Saturday, April 14, 2018

A Pink Chair (review)

Spoilers ahoy!

When attending events at the REDCAT rarely do I feel any disappointment.  Rather I prepare myself for delightful bafflement which most likely shall coalesce into a work to move and excite.

A Pink Chair (In Place of a Fake Antique) continues such a trend.  Oh yes.  This, the brainchild of New York's The Wooster Group, as ever challenged preconceptions from the very start.

We begin with recorded interviews with a woman discussing her late father, a famous and challenging stage director/artist.  She has agreed, as emerges in voiceover and a taped interview, to allow a theatre group access to video recordings of her father's rehearsals, especially his next-to-last play.

The press packet and program contains a lot more (and fascinating) background material but I'm just talking about the experience of watching the performance "cold."

Credit: Mary Baranov
What eventually emerges is a man playing this director taking a position on stage analogous to the director in the videotaped rehearsal--along with plenty of other actors doing the same, but for different roles.  Said video remains more or less silent, with the Wooster Group actors speaking roles and (for the most part) enacting the rehearsal with lines which may or may not have matched the original.  This fragment of a play, sprinkled with surreal details such as wrapping the director in packing tape to his chair, deals (it seems) with someone important coming--the fears, hopes, contrasting beliefs and varying emotional reactions.

Furniture is moved, characters clean or talk or pose or hold up a cross and many other things in a kind of weird dance.  Much as a dream, the flow of it all somehow seems to make sense.

Credit: Mary Baranov
Eventually, the play metamorphs into a startling re-enactment of the Odysseus' return to his home at the end of Home's The Odyssey.  But this production (which frankly I longed to see in toto) played it up as a clown show--complete with red noses and silly hats.

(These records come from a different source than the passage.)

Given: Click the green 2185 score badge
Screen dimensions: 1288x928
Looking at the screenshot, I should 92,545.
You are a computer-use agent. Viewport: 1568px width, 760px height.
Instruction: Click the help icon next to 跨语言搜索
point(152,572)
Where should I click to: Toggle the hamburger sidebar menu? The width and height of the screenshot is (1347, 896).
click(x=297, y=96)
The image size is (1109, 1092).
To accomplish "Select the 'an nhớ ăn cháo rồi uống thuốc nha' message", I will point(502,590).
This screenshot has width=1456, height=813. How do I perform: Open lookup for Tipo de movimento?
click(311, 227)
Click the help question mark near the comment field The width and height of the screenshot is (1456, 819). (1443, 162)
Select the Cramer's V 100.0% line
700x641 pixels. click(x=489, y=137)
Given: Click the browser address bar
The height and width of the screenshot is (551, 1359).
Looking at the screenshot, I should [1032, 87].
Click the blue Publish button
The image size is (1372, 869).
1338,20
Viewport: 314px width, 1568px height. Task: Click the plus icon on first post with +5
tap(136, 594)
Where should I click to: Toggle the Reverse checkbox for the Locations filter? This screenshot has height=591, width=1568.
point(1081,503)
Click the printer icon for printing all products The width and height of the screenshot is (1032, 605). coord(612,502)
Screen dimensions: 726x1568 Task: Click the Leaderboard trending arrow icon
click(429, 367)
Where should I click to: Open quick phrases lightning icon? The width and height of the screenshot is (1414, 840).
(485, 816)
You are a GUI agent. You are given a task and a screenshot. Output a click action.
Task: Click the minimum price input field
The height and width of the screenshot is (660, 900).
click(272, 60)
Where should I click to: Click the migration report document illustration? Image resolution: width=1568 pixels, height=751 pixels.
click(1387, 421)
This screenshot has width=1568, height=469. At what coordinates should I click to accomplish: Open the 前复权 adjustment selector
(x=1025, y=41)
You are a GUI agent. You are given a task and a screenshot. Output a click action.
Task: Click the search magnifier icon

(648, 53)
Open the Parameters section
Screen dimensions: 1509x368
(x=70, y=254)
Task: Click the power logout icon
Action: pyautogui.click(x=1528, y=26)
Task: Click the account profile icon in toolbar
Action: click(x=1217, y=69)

A theme emerged by this time, at least recognizable to me.  About one of the purposes of art--the return home.  As the daughter sought to return to her father, and her father sought to return to the Poland he thought he remembered, and others felt a judgment of themselves coming in arrival of a director, and the ancient Greek hero King finally ended his long quest after the Trojan War.  Not a simple theme.  Not a simple idea.  A wild and confused and gripping tapestry of word and sound and movement.

Credit: Mary Baranov
When the ending finally took place, media of a vast storm projected behind the cast, as the many individuals whom they each are gather aboard what for them, for now, becomes a boat or ship.  They sing.  Of course they do.  A song of journey, of sailing the sea, of braving the waves.

A song about going home.  And in the singing, they seek to belong to one another, to make a home of themselves, of this ship, of this chorus.

Such a fundamental, such a complex human urge, rendering into a new form so we may know it anew.

Bravo!  Bravo to the whole ensemble--Zbigniew "Z" Bzymek, Enver Chakartash, Jim Fletcher, Ari Filakos, Gareth Hobbs, Dorota Krakowska, Erin Mullin, Suzzy Roche, Danusia Trevino, Kate Valk,  Elizabeth LeCompte, etc.

A Pink Chair (In Place of a Fake Antique) as of this writing plays two more performances in Los Angeles, Saturday April 14 at 8pm and Sunday April 15 at 2pm at the REDCAT, 631 West 2nd Street, Los Angeles, CA 90012.